§ **GIVEN PROBLEM**
Lay out each line of the data below as a Markdown table with the columns Row and Line. Number the rows in order and leave out any blank lines.

(Element lookup data)
--------

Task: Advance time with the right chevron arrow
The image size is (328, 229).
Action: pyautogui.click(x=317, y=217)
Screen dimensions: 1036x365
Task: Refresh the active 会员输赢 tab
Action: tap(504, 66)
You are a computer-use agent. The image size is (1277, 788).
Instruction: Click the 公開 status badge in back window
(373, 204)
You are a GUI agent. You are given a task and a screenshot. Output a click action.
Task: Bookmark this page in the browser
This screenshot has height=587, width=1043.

--------

§ **ANSWER TO THE PROBLEM**
| Row | Line |
|---|---|
| 1 | Task: Advance time with the right chevron arrow |
| 2 | The image size is (328, 229). |
| 3 | Action: pyautogui.click(x=317, y=217) |
| 4 | Screen dimensions: 1036x365 |
| 5 | Task: Refresh the active 会员输赢 tab |
| 6 | Action: tap(504, 66) |
| 7 | You are a computer-use agent. The image size is (1277, 788). |
| 8 | Instruction: Click the 公開 status badge in back window |
| 9 | (373, 204) |
| 10 | You are a GUI agent. You are given a task and a screenshot. Output a click action. |
| 11 | Task: Bookmark this page in the browser |
| 12 | This screenshot has height=587, width=1043. |